Amazon soils depend on African nutrients

For Amazonian soils, the external input of nutrients has always been crucial. “The atmospheric transport of trace gases and aerosol particles plays a critical role in ecosystem dynamics by delivering essential macro- and micronutrients”, the study explains. “In strongly weathered and leached rain forest soils, phosphorus is the most limited element, followed by calcium, potassium, and magnesium”.

To understand the mechanisms regulating atmospheric transport between Africa and South America, researchers used daily measurements of “black carbon” collected at the Amazon Tall Tower Observatory (ATTO), a 325-metre-high tower located in the Uatumã Reserve in Brazil.

The study

Black carbon is a soot produced by the combustion of biomass and fossil fuels and serves as a useful indicator for tracking the transport of particles over long distances. During the rainy season, 60% of the total amount found in the Amazon comes from Africa.

In the study, data collected between 2015 and 2022 were compared with global meteorological information to identify possible correlations between atmospheric circulation, rainfall and aerosol concentrations.

The researchers identified days characterised by maximum and minimum rainfall along the tropical Atlantic belt, distinguishing between “clean” and “polluted” periods. The resulting atmospheric maps made it possible to observe how aerosols cross the ocean before being distributed across the Amazon basin through low-level jet streams.

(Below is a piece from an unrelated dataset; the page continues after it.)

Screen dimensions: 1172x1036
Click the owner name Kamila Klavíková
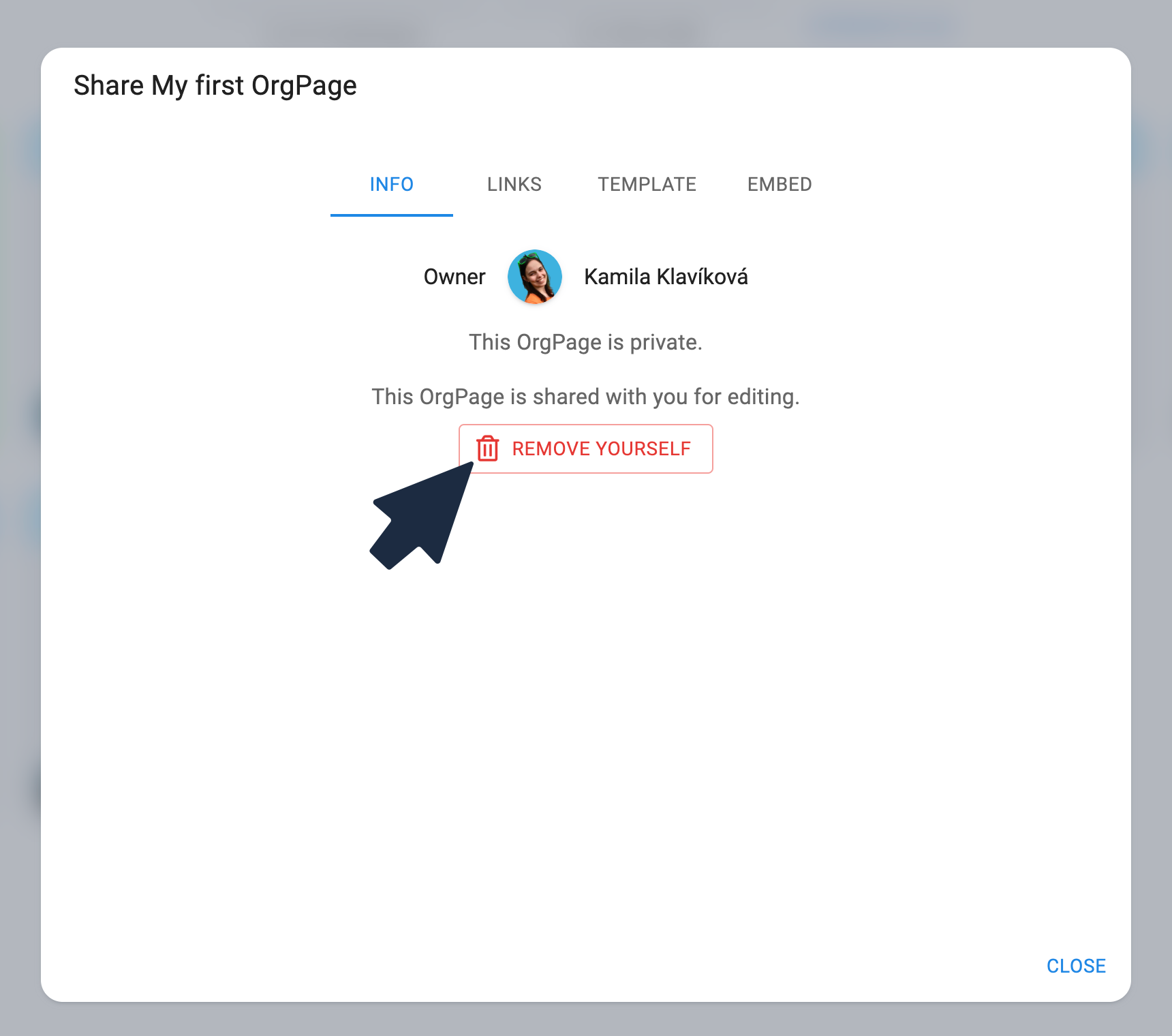[666, 277]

Rainfall, not wind, determines nutrient transport

The results showed that the rainiest days along the tropical belt generally coincide with clean-air conditions over the Amazon. Furthermore, the authors explain, “composite analysis linked these rain events to synoptic systems like U.S. cold air outbreaks and South Atlantic high-pressure anomalies, which enhance moisture convergence and rainfall, promoting aerosol removal”.

This atmospheric configuration strengthens low-level wind convergence over the equatorial Atlantic, increasing moisture transport towards South America and intensifying rainfall.

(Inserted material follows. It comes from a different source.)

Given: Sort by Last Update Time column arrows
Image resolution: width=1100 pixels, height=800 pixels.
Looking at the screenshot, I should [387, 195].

Rain, in turn, “cleans” the atmosphere by removing much of the suspended particulate matter before it reaches the Amazon rainforest. The discovery therefore challenges the hypothesis commonly accepted by researchers. In other words, it would not primarily be the direction of air masses that determines nutrient transport; rather, the process appears to be driven mainly by rainfall intensity along the transatlantic route.

Climate balance at risk

According to Luiz Augusto Toledo Machado, professor at the University of São Paulo and co-author of the study, quoted by FAPESP Agency, the data “demonstrate that there’s an interconnection, a symbiosis of life on the Planet”. However, Machado — who also collaborates with the Max Planck Institute in Mainz, Germany — adds that “climate change affects this pattern, causing a disruption whose outcome and consequences for future ecosystems are still unknown”.

Understanding how temperature variations will affect atmospheric circulation is therefore essential not only for predicting the future of the Amazon rainforest, but also for assessing the effects on the Earth’s climate balance. If nutrient transport were to decline or shift course, the Amazon’s ability to absorb carbon could be put at risk — and with it, its capacity to help mitigate the effects of global warming.